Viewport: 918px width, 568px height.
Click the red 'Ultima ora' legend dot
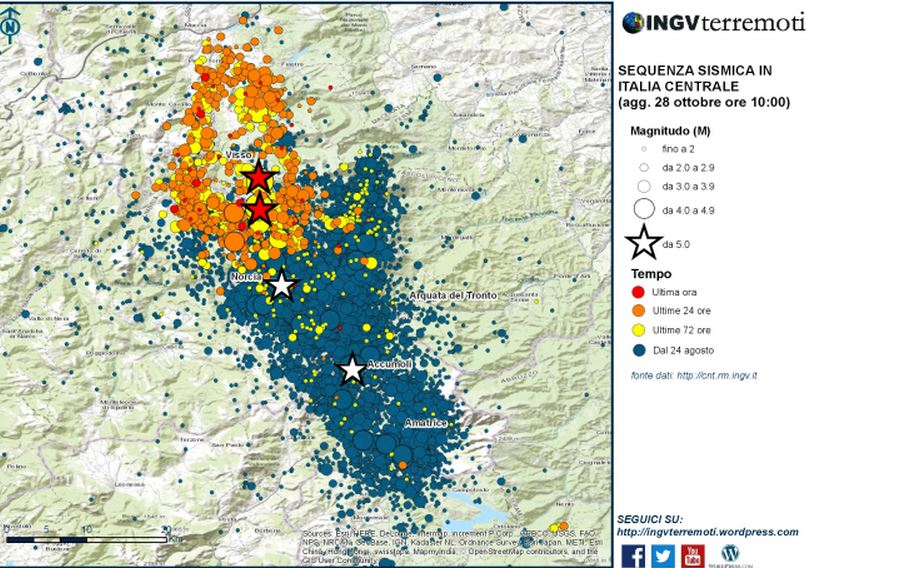click(x=638, y=292)
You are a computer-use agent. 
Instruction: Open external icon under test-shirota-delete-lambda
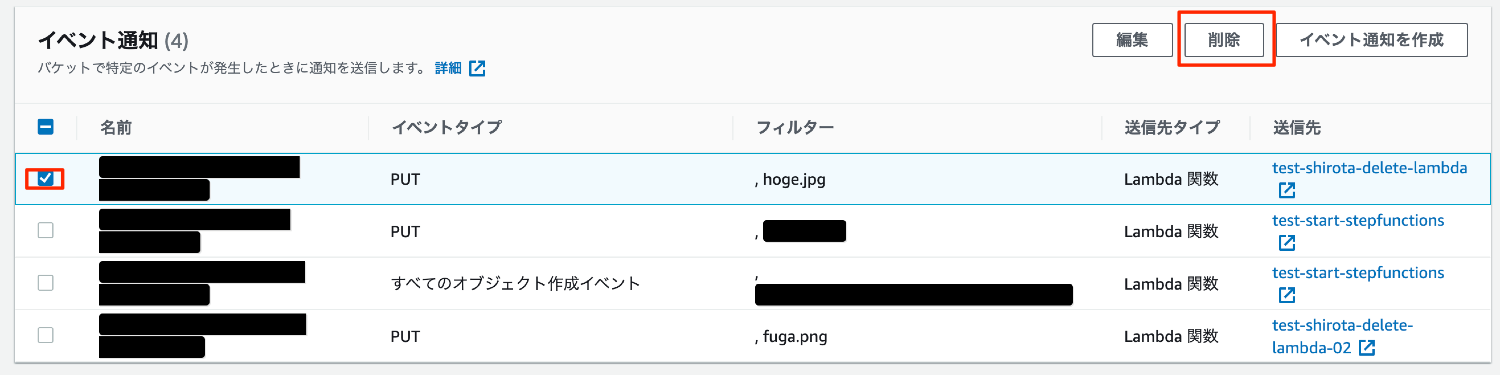[1287, 190]
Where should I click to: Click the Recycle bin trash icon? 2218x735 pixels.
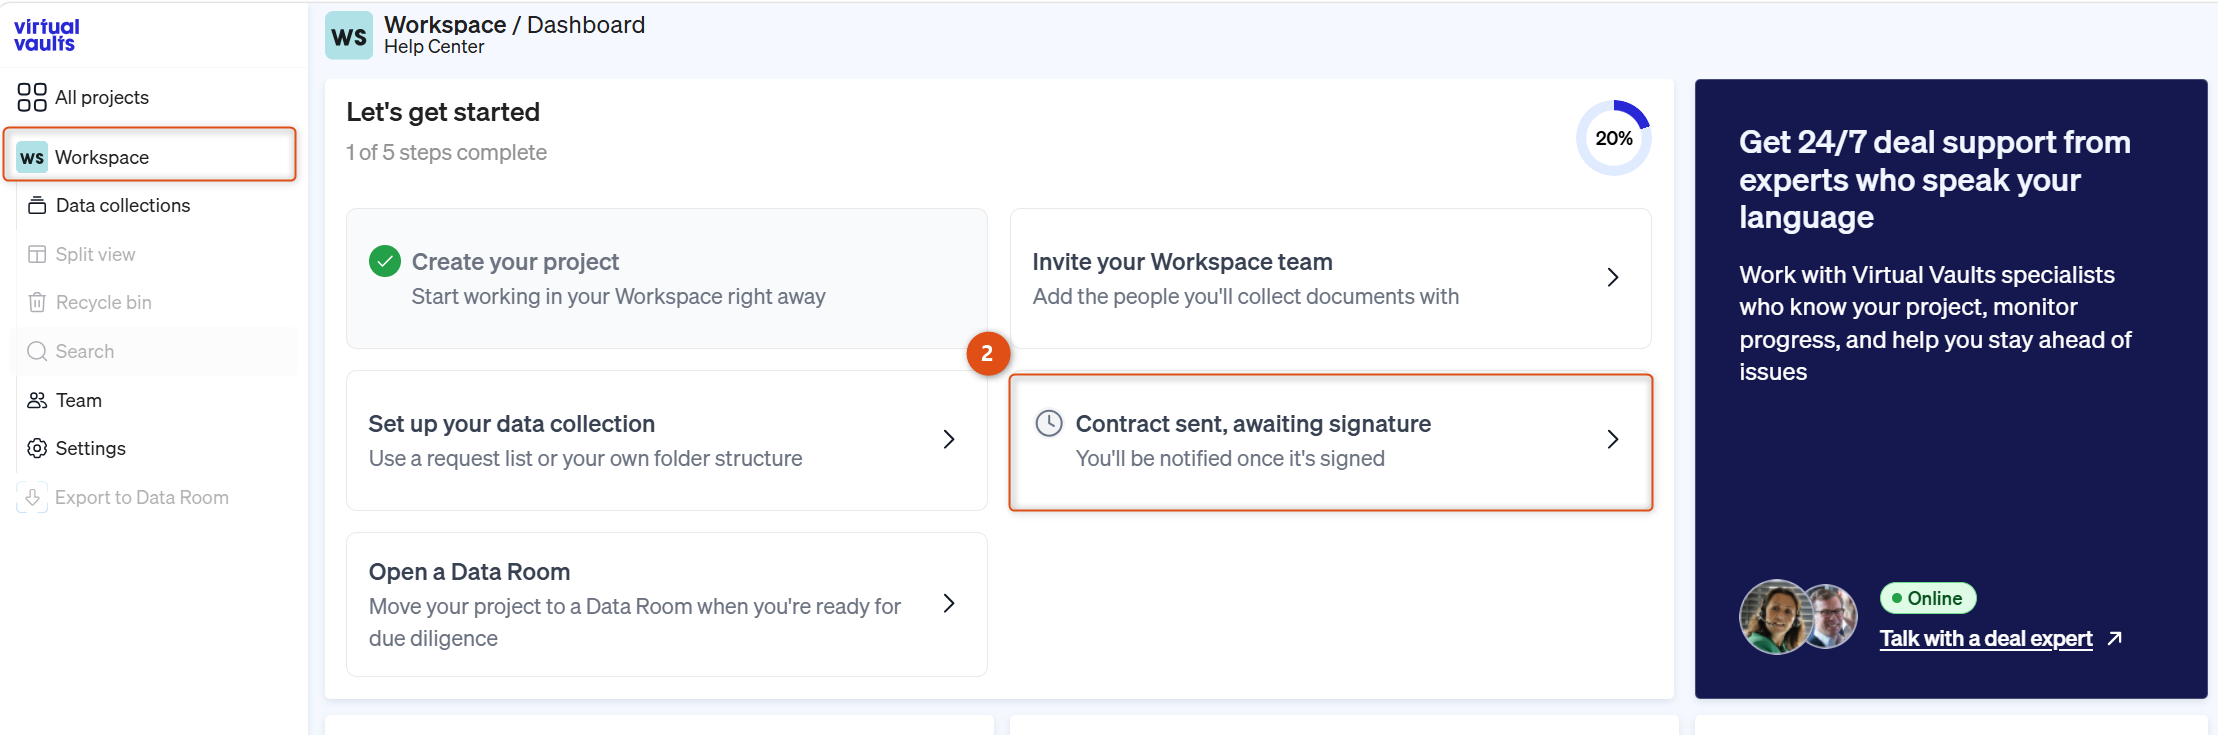point(37,302)
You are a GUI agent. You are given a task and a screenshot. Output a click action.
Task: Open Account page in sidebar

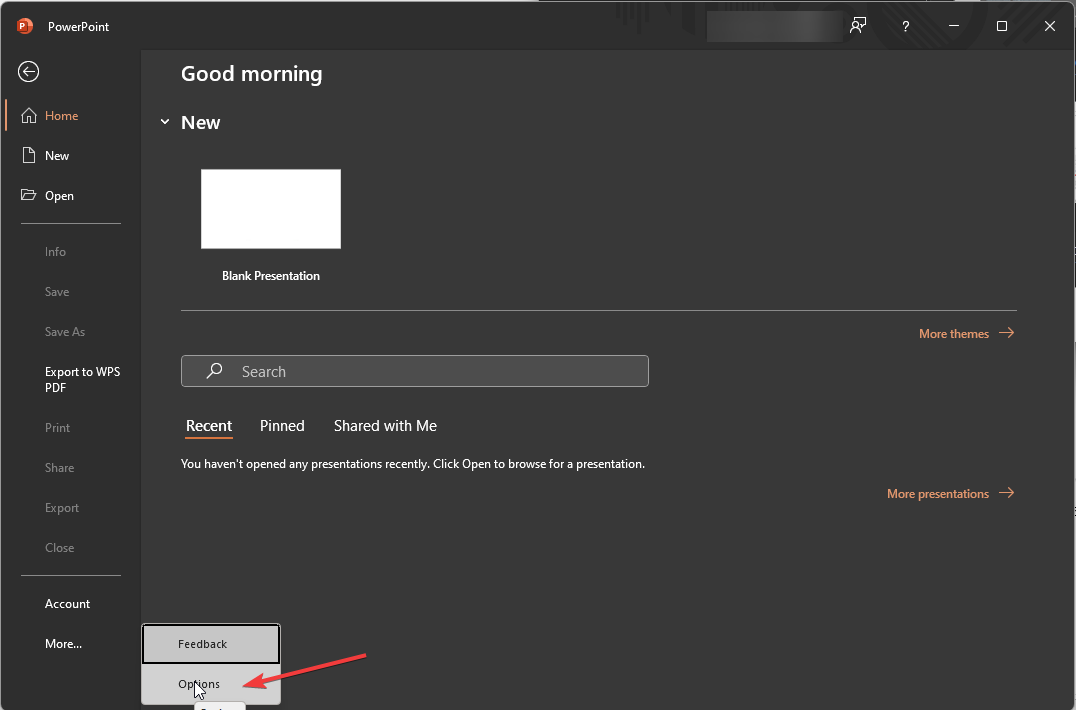click(67, 604)
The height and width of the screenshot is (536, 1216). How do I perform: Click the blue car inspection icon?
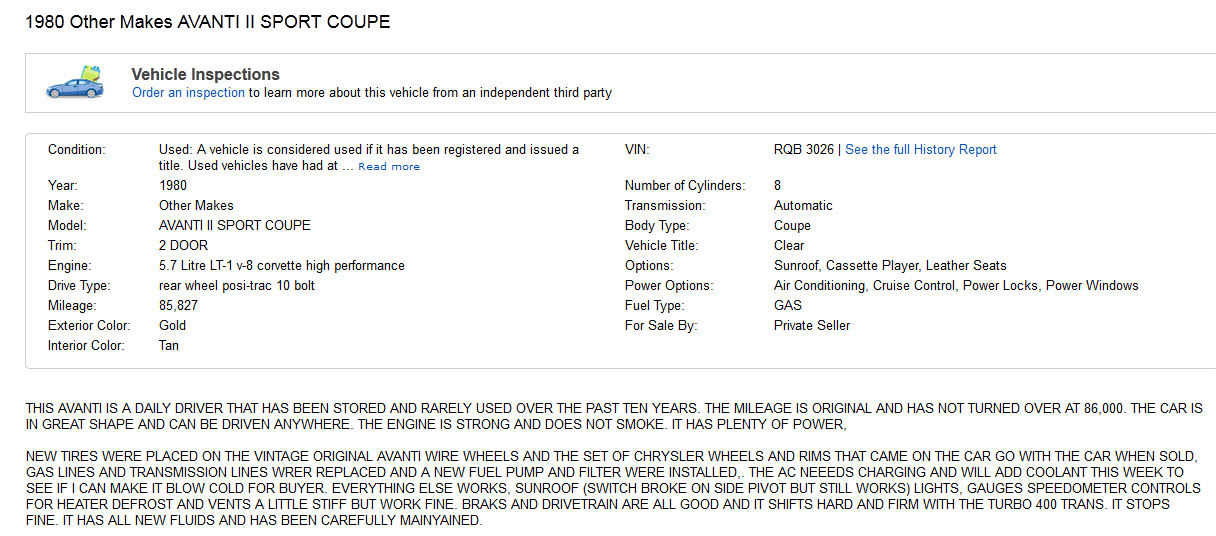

§ **EXERCISE PROMPT**
Working from the records above, set down word for word everything from the line containing "Instruction: Open external" down to the line containing "You are a GUI", ends included, minus the pictures.

§ **ANSWER TO THIS PROBLEM**
Instruction: Open external icon under test-shirota-delete-lambda
[1287, 190]
Where should I click to: Click the Recycle bin trash icon? 2218x735 pixels.
point(37,302)
You are a GUI agent. You are given a task and a screenshot. Output a click action.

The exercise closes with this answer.